— WHAT TO PRODUCE —
Gather all lines in the data that hold the string "about".

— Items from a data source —
★ ★ ★ ★ ★

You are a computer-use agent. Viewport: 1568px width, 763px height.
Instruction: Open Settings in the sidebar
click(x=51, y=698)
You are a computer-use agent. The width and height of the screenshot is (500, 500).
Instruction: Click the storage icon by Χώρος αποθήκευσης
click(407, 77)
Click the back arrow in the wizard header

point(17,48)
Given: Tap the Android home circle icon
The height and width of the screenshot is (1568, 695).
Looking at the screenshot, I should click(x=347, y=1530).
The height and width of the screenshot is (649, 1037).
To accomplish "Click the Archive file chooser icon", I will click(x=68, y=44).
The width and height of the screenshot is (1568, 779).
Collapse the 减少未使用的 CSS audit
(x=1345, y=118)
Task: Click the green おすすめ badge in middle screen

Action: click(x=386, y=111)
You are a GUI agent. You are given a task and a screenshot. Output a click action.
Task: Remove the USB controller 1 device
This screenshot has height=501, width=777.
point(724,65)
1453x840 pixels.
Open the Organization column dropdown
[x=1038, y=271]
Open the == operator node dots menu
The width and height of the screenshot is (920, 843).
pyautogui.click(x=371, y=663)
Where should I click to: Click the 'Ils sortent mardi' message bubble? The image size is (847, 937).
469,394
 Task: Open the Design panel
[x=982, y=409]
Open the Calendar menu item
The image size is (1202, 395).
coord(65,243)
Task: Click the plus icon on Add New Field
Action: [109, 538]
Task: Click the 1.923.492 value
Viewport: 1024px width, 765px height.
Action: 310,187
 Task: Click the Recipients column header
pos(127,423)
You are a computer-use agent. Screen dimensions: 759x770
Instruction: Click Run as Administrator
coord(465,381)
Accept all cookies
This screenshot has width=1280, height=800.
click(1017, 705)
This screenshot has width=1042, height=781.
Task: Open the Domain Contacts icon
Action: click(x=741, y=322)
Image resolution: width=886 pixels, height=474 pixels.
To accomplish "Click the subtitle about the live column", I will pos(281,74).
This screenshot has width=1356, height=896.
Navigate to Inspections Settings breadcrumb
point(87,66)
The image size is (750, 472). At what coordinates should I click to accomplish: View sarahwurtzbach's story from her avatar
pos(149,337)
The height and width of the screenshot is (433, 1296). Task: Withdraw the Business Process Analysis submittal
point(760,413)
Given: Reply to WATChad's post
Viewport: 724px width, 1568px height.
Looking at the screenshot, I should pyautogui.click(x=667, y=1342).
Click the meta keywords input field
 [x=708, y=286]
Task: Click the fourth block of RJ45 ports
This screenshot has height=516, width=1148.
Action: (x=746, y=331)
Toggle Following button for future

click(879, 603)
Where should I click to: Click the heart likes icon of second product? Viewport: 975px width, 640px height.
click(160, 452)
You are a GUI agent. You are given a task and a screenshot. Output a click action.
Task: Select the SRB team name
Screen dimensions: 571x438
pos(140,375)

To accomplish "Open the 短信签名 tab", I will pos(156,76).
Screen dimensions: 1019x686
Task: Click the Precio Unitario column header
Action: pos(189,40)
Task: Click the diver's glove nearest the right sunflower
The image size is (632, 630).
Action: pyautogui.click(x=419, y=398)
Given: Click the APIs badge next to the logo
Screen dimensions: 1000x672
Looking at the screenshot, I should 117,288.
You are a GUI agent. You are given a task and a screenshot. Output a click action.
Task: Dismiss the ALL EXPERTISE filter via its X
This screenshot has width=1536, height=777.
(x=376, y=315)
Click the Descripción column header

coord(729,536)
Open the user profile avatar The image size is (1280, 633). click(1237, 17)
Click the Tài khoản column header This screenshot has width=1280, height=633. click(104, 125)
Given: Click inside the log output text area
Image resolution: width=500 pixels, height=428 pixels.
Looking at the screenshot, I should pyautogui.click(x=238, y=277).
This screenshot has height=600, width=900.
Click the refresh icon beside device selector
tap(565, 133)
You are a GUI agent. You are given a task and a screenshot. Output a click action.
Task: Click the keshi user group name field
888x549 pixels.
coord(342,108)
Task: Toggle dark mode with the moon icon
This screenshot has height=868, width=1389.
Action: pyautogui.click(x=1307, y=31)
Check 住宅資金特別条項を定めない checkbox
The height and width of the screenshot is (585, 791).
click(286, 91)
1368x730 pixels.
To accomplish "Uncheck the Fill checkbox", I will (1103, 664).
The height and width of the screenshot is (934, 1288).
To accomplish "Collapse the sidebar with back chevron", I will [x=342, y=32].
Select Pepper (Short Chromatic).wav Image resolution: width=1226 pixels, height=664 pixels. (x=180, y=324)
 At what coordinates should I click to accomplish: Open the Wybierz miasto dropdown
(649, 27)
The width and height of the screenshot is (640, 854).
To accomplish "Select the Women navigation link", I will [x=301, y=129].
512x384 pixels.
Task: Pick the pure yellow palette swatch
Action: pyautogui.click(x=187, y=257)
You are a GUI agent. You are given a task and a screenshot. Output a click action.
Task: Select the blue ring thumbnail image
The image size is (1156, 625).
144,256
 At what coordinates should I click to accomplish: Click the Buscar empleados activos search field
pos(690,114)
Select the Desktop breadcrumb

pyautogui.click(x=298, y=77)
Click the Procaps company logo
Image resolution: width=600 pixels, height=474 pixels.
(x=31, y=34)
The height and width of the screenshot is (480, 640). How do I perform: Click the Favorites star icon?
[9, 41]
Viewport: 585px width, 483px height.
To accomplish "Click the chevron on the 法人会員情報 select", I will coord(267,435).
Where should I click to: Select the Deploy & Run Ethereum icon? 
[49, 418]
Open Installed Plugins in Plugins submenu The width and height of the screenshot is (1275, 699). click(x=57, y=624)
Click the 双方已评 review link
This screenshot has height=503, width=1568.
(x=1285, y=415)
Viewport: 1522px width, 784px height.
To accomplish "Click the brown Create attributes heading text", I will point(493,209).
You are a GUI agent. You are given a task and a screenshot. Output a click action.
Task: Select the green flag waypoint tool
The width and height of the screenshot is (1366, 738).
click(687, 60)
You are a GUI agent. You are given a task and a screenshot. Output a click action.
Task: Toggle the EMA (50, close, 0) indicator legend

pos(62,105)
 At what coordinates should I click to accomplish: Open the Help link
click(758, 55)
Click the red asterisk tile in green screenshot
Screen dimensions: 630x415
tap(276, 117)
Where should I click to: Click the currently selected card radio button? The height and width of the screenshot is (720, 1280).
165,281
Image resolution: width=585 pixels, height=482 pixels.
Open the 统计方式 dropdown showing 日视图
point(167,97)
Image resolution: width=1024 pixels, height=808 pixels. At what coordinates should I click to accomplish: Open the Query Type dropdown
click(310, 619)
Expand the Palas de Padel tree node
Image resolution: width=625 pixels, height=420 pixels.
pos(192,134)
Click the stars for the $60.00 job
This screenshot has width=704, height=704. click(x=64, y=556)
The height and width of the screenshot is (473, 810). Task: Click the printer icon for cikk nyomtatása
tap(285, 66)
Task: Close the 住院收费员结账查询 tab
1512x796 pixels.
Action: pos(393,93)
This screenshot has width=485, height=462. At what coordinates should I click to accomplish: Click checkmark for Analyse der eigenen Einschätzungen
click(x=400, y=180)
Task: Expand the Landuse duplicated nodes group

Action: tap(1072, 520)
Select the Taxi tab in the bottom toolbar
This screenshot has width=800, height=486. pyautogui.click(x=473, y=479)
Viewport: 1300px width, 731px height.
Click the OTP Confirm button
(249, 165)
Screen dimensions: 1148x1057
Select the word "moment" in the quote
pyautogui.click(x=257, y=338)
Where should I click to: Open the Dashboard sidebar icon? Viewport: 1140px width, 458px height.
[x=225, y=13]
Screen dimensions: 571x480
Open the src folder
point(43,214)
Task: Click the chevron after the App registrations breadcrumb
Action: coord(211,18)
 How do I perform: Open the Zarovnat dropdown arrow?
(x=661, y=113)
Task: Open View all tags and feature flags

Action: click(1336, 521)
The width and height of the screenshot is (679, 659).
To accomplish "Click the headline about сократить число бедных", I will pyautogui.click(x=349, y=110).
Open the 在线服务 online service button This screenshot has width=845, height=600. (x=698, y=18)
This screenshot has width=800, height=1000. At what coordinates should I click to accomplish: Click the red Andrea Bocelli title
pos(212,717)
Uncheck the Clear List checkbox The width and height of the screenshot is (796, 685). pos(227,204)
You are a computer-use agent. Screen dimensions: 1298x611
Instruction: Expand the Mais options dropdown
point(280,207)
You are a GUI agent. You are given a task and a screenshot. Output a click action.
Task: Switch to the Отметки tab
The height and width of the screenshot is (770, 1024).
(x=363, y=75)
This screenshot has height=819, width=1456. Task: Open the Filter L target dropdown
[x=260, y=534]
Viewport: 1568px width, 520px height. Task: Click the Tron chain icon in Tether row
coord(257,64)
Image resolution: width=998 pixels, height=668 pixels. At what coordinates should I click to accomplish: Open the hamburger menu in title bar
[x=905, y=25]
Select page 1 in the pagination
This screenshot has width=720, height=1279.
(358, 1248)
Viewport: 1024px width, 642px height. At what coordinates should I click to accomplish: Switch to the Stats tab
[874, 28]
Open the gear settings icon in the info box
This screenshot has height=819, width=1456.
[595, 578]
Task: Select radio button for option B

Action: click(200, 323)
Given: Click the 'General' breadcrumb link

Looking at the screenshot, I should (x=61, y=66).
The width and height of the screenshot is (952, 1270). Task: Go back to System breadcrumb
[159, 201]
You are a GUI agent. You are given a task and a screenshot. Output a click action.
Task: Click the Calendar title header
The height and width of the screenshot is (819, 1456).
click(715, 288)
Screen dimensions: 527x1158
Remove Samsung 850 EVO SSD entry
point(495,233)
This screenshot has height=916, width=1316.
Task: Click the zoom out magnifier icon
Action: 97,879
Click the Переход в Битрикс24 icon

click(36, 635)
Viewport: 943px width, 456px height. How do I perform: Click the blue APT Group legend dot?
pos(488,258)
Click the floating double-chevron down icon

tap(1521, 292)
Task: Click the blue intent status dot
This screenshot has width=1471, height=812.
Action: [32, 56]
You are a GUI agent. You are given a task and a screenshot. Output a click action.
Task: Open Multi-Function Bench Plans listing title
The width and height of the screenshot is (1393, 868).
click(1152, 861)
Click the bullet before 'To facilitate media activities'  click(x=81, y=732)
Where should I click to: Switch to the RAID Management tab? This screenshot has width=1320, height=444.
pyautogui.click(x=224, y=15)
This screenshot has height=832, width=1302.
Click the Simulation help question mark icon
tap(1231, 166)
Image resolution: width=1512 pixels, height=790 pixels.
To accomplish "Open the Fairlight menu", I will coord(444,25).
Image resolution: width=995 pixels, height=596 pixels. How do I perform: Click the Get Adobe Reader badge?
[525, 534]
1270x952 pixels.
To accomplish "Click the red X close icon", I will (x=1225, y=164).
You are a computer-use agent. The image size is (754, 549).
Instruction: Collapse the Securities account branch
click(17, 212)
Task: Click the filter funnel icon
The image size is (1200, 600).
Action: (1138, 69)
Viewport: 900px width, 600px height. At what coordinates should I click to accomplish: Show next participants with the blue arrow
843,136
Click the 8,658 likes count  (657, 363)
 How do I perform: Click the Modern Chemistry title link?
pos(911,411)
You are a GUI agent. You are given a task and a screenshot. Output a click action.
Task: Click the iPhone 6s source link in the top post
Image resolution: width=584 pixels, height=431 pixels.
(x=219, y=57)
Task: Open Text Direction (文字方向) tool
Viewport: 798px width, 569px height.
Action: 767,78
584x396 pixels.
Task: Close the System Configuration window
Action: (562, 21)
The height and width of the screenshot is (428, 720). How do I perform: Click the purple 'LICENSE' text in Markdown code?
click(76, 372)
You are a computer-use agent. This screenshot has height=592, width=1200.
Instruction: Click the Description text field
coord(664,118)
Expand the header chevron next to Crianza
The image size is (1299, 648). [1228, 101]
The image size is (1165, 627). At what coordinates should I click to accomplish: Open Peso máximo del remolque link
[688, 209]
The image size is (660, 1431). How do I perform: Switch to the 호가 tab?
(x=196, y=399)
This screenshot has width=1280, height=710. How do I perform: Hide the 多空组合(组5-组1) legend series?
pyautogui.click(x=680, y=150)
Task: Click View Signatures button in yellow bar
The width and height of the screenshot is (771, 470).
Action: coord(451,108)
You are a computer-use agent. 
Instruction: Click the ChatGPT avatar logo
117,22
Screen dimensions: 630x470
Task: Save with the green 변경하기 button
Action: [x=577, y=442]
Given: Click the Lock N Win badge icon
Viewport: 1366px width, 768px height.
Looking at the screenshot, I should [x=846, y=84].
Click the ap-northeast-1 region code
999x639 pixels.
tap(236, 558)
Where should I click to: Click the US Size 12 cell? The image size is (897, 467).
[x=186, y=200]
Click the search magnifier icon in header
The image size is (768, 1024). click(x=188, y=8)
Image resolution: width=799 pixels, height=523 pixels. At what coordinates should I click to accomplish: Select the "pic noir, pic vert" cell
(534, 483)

★ ★ ★ ★ ★

— TASK RESULT —
To accomplish "Click the subtitle about the live column", I will pos(281,74).
To accomplish "Click the headline about сократить число бедных", I will pyautogui.click(x=349, y=110).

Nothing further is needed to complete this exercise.